# Task objective:
Return all the data, word for word.

*** Block opens ***

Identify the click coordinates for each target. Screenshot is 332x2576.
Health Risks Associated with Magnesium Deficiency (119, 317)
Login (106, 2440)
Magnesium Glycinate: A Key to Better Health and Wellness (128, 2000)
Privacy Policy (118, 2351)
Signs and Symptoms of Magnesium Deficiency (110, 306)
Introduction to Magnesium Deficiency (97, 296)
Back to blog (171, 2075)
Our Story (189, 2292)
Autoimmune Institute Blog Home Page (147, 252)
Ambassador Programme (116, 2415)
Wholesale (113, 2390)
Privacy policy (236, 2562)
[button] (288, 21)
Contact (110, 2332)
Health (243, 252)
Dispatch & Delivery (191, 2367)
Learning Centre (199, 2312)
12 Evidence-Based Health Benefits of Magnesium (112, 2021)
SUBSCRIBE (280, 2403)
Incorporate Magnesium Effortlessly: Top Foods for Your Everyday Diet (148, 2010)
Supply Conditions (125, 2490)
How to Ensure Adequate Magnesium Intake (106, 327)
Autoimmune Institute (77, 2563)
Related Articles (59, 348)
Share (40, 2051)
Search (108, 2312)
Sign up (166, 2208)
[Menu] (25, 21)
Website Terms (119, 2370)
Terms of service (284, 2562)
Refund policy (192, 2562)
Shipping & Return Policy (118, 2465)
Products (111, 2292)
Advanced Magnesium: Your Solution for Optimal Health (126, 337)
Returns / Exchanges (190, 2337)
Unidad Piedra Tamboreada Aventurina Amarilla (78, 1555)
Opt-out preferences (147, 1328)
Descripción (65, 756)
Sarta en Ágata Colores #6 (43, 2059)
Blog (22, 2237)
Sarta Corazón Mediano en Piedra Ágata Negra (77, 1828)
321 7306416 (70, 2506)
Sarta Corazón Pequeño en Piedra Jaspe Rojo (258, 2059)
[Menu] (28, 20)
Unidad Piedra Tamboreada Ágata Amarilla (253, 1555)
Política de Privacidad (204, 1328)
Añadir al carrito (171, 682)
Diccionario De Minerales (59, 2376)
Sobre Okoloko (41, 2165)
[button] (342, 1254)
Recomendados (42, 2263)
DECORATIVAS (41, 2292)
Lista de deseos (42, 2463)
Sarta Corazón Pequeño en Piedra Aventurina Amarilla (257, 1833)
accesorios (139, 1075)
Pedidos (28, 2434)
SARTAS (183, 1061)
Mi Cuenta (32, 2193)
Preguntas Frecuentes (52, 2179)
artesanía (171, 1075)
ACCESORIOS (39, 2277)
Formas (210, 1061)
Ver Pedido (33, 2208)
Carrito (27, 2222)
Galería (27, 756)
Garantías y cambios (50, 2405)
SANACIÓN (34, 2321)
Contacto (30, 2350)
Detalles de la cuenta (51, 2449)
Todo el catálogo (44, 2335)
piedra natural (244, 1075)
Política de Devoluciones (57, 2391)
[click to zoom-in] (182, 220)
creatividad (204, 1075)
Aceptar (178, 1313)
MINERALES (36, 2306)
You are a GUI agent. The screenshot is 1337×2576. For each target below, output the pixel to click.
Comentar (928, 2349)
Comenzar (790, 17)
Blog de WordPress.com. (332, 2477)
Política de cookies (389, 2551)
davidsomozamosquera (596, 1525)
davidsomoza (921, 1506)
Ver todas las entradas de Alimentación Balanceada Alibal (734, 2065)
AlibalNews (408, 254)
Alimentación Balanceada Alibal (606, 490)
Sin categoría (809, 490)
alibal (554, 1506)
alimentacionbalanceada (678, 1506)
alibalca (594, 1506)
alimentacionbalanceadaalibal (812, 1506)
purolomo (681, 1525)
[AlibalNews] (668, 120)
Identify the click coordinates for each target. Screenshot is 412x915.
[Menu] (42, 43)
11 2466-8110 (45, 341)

*** Block closes ***

# Answer below:
Identify the click coordinates for each target. Screenshot is 332x2576.
Health Risks Associated with Magnesium Deficiency (119, 317)
Login (106, 2440)
Magnesium Glycinate: A Key to Better Health and Wellness (128, 2000)
Privacy Policy (118, 2351)
Signs and Symptoms of Magnesium Deficiency (110, 306)
Introduction to Magnesium Deficiency (97, 296)
Back to blog (171, 2075)
Our Story (189, 2292)
Autoimmune Institute Blog Home Page (147, 252)
Ambassador Programme (116, 2415)
Wholesale (113, 2390)
Privacy policy (236, 2562)
[button] (288, 21)
Contact (110, 2332)
Health (243, 252)
Dispatch & Delivery (191, 2367)
Learning Centre (199, 2312)
12 Evidence-Based Health Benefits of Magnesium (112, 2021)
SUBSCRIBE (280, 2403)
Incorporate Magnesium Effortlessly: Top Foods for Your Everyday Diet (148, 2010)
Supply Conditions (125, 2490)
How to Ensure Adequate Magnesium Intake (106, 327)
Autoimmune Institute (77, 2563)
Related Articles (59, 348)
Share (40, 2051)
Search (108, 2312)
Sign up (166, 2208)
[Menu] (25, 21)
Website Terms (119, 2370)
Terms of service (284, 2562)
Refund policy (192, 2562)
Shipping & Return Policy (118, 2465)
Products (111, 2292)
Advanced Magnesium: Your Solution for Optimal Health (126, 337)
Returns / Exchanges (190, 2337)
Unidad Piedra Tamboreada Aventurina Amarilla (78, 1555)
Opt-out preferences (147, 1328)
Descripción (65, 756)
Sarta en Ágata Colores #6 (43, 2059)
Blog (22, 2237)
Sarta Corazón Mediano en Piedra Ágata Negra (77, 1828)
321 7306416 (70, 2506)
Sarta Corazón Pequeño en Piedra Jaspe Rojo (258, 2059)
[Menu] (28, 20)
Unidad Piedra Tamboreada Ágata Amarilla (253, 1555)
Política de Privacidad (204, 1328)
Añadir al carrito (171, 682)
Diccionario De Minerales (59, 2376)
Sobre Okoloko (41, 2165)
[button] (342, 1254)
Recomendados (42, 2263)
DECORATIVAS (41, 2292)
Lista de deseos (42, 2463)
Sarta Corazón Pequeño en Piedra Aventurina Amarilla (257, 1833)
accesorios (139, 1075)
Pedidos (28, 2434)
SARTAS (183, 1061)
Mi Cuenta (32, 2193)
Preguntas Frecuentes (52, 2179)
artesanía (171, 1075)
ACCESORIOS (39, 2277)
Formas (210, 1061)
Ver Pedido (33, 2208)
Carrito (27, 2222)
Galería (27, 756)
Garantías y cambios (50, 2405)
SANACIÓN (34, 2321)
Contacto (30, 2350)
Detalles de la cuenta (51, 2449)
Todo el catálogo (44, 2335)
piedra natural (244, 1075)
Política de Devoluciones (57, 2391)
[click to zoom-in] (182, 220)
creatividad (204, 1075)
Aceptar (178, 1313)
MINERALES (36, 2306)
You are a GUI agent. The screenshot is 1337×2576. For each target below, output the pixel to click.
Comentar (928, 2349)
Comenzar (790, 17)
Blog de WordPress.com. (332, 2477)
Política de cookies (389, 2551)
davidsomozamosquera (596, 1525)
davidsomoza (921, 1506)
Ver todas las entradas de Alimentación Balanceada Alibal (734, 2065)
AlibalNews (408, 254)
Alimentación Balanceada Alibal (606, 490)
Sin categoría (809, 490)
alibal (554, 1506)
alimentacionbalanceada (678, 1506)
alibalca (594, 1506)
alimentacionbalanceadaalibal (812, 1506)
purolomo (681, 1525)
[AlibalNews] (668, 120)
Identify the click coordinates for each target. Screenshot is 412x915.
[Menu] (42, 43)
11 2466-8110 (45, 341)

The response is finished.